Evaluation of DNA Repair Function as a Predictor of Response in a Clinical Trial of PARP Inhibitor Monotherapy for Recurrent Ovarian Carcinoma.
Institution Receiving Award:
WASHINGTON, UNIVERSITY OF
Synergistic Translational Leverage Award
Ovarian cancer is the fifth leading cause of cancer death among American women. Identifying personalized drugs that can target individual defects in cancers could improve response to therapy and decrease toxicity. PARP inhibitors are anti-cancer drugs that work best in cancers that don't repair damaged DNA well. We propose to apply modern sequencing and molecular technologies to assess DNA repair function in ovarian cancers from women treated in a prospective clinical trial of the PARP inhibitor rucaparib. We will see if our sequencing test can predict which cancers will respond to the PARP inhibitor. Such a predictive test will facilitate the rational and cost-effective application of PARP inhibitors in the therapy of sporadic ovarian carcinoma.

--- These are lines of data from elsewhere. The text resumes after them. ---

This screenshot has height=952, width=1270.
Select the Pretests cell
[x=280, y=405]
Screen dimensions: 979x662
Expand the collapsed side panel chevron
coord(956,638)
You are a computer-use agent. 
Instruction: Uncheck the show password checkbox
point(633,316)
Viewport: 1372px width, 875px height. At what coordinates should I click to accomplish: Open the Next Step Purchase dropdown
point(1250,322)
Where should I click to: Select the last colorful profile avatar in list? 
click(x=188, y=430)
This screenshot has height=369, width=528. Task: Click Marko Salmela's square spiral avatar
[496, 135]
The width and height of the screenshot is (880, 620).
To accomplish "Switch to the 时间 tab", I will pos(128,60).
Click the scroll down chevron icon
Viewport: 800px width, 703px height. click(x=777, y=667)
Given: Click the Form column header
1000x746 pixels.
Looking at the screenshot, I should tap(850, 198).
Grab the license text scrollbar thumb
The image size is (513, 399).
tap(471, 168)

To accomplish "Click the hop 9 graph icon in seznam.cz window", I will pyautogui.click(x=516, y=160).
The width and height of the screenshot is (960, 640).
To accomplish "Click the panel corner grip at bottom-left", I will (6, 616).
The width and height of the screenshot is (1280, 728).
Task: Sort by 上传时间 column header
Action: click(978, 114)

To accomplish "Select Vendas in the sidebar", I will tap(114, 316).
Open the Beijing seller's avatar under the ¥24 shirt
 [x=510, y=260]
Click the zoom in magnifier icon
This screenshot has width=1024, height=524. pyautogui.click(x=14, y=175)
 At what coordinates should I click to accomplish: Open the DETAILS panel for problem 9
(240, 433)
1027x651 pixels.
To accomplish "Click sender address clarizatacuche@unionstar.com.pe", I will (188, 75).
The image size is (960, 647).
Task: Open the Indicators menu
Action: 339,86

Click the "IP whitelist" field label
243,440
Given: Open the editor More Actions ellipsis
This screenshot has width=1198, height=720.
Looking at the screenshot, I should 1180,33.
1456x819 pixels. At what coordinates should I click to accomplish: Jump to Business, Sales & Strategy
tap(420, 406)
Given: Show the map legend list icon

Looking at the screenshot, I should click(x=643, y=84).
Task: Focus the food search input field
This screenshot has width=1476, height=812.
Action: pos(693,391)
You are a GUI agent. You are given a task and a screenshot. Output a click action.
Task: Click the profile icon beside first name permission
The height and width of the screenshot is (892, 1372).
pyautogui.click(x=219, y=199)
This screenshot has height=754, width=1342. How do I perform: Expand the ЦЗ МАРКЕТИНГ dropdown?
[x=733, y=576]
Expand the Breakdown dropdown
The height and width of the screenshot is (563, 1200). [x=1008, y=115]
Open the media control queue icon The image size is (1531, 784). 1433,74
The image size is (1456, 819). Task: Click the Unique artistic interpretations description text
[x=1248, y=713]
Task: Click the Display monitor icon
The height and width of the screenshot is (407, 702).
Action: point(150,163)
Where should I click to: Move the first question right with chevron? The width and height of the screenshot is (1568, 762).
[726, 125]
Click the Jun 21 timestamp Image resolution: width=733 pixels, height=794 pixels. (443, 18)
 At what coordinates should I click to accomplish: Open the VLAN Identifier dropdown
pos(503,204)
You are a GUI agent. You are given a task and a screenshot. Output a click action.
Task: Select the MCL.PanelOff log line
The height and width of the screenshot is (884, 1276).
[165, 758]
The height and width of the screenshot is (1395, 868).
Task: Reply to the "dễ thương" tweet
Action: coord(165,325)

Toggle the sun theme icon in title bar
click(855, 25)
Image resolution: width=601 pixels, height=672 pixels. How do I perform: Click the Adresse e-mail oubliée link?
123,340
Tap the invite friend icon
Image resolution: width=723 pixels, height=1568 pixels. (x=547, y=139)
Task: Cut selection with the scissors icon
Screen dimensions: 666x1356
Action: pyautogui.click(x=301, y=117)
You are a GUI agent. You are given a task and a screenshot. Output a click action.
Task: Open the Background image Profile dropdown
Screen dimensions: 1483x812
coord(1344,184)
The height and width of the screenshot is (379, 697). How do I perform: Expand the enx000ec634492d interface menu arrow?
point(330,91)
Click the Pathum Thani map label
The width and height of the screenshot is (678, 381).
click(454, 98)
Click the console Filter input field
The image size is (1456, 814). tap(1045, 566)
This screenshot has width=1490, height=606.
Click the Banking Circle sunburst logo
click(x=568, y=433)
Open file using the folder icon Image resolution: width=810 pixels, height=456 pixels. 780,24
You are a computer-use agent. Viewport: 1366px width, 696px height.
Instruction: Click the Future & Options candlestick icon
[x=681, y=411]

It is likely that predictive tests or "biomarkers" developed from this trial would also be applicable in hereditary as well as sporadic ovarian carcinoma and might also be applicable to other cancer types. We hope our data will allow more women with ovarian carcinoma to benefit from treatment with a PARP inhibitor and encourage companies to expand the use of these drugs to those cancer patients who are most likely to benefit.